La pilule en déclin : une révolution contraceptive en marche
Selon un baromètre exclusif des laboratoires NéreS, publié ce vendredi 30 janvier, les pratiques contraceptives des Françaises évoluent. L’étude montre une baisse significative de l’utilisation de la pilule contraceptive, qui recule de 4,2 % en 2025 par rapport à 2024. Depuis 2019, cette méthode connaît une diminution de plus de 17 %, soit une baisse de près de 18 % en six ans.
Une diminution de la consommation de la pilule
Les chiffres indiquent que de moins en moins de femmes optent pour la pilule contraceptive. Une cliente en pharmacie témoigne de sa réticence à traiter quoi que ce soit chimiquement si cela n’est pas absolument nécessaire. Par ailleurs, d’autres moyens de contraception gagnent en popularité. Le stérilet, par exemple, est de plus en plus demandé, y compris chez les jeunes femmes.

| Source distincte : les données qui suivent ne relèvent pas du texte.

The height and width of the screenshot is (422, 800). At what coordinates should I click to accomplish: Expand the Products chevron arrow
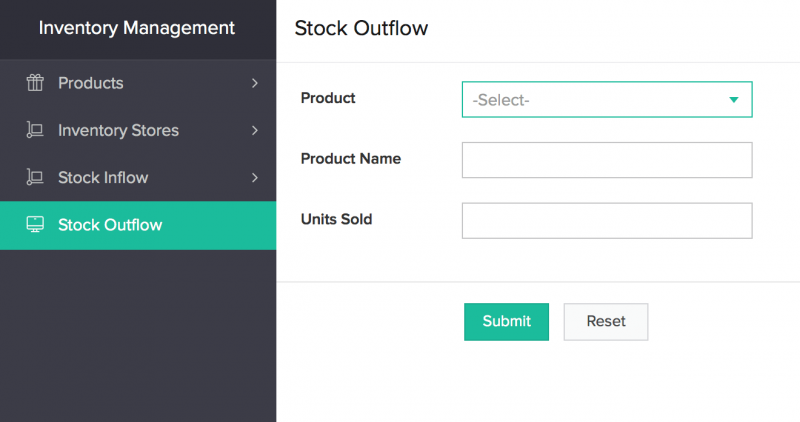[x=255, y=83]
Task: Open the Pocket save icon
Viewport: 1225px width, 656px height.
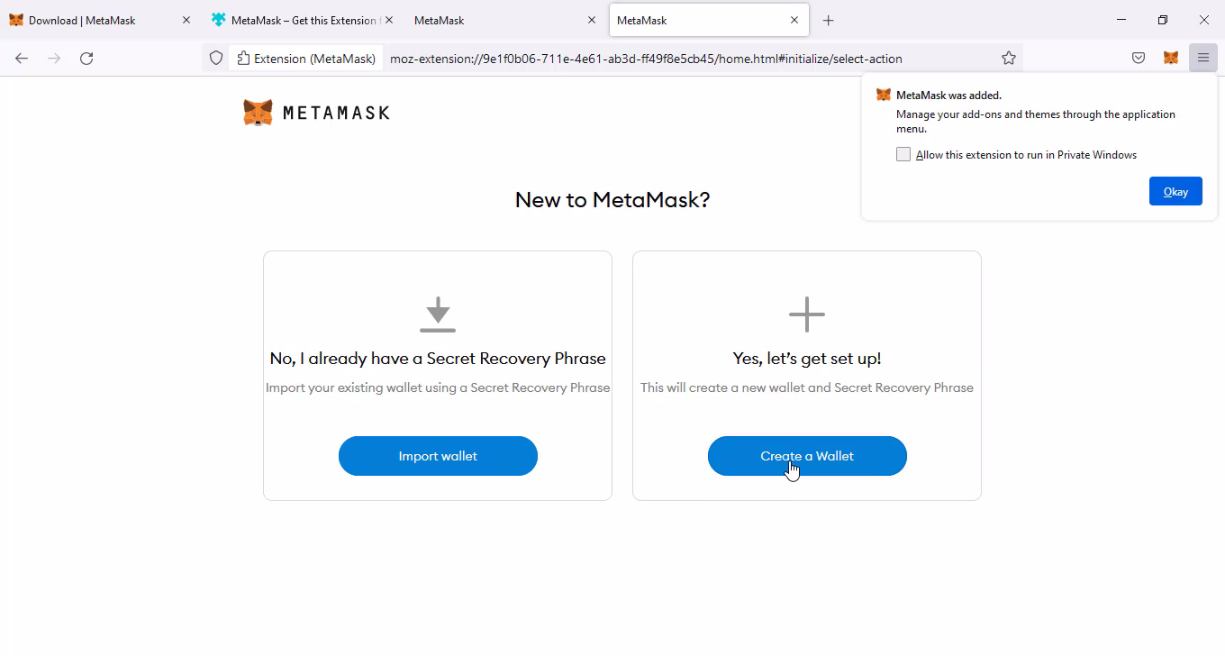Action: click(x=1138, y=58)
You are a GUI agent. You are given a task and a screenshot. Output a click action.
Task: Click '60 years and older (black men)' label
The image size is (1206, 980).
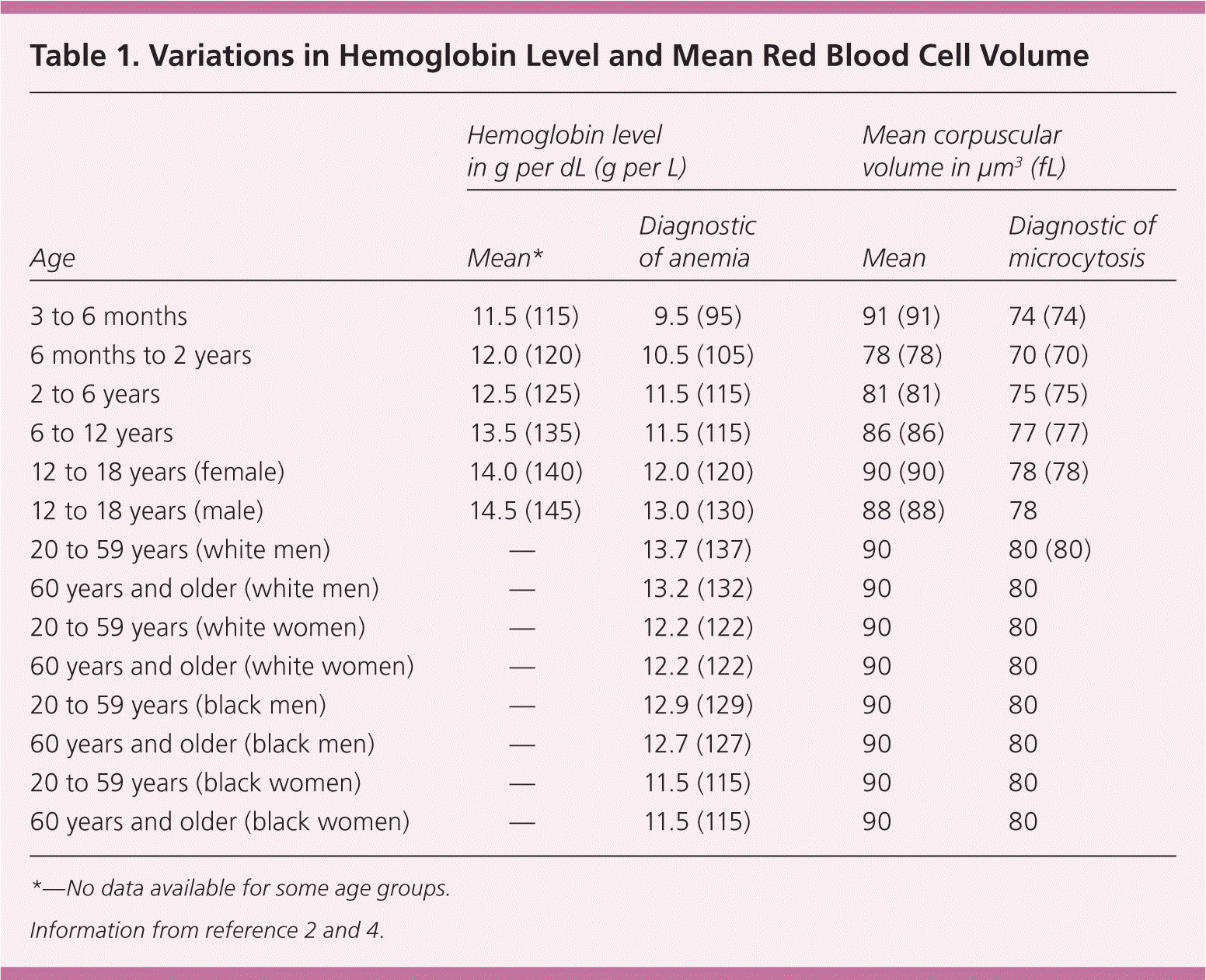(202, 744)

Ce dispositif intra-utérin (DIU), efficace comme la pilule, empêche la fixation de l’œuf dans l’utérus. Il peut être en cuivre ou libérer de la lévonorgestrel, une hormone de synthèse proche de la progestérone. Selon Marie Msika-Razon, médecin généraliste spécialisée dans la santé de la femme, cette méthode est devenue plus à la mode, surpassant la pilule dans toutes les tranches d’âge en France.
Une hausse des ventes de contraception d’urgence
Le même baromètre révèle une augmentation de l’utilisation de la contraception d’urgence, également appelée « pilule du lendemain ». En 2025, cette méthode a connu une hausse de 1,9 % par rapport à 2024, et une progression de 34,4 % depuis 2019.
Bien que la demande soit en hausse, la « pilule du lendemain » reste une méthode de rattrapage. Elle doit être prise dans les 3 à 5 jours suivant un rapport non ou mal protégé. L’Assurance maladie rappelle qu’elle ne doit pas être utilisée comme contraception régulière. Selon l’Organisation mondiale de la santé, lorsqu’elle est prise à temps, cette méthode permet de prévenir 95 % des grossesses non désirées.
Renforcer la prévention auprès des jeunes
Conscient de ces évolutions, l’État a mis en place en 2022 le dispositif « Mon bilan prévention ». Ce programme vise à encourager le dialogue avec les jeunes de 18 à 25 ans sur leurs habitudes de vie, leur santé physique et mentale, et leur contraception.
Luc Besançon, délégué général de NéreS, souligne l’importance de ce dispositif pour corriger les perceptions autour de la contraception régulière, des risques liés à certaines méthodes, et de l’utilisation de la contraception d’urgence. Il rappelle que les ventes de préservatifs ont également diminué de 3,2 % en 2025.
Ce dispositif, pris en charge à 100 % par l’Assurance Maladie, permet aux jeunes d’échanger gratuitement avec un professionnel de santé. L’objectif est de mieux informer et prévenir les risques liés à l’usage des méthodes contraceptives.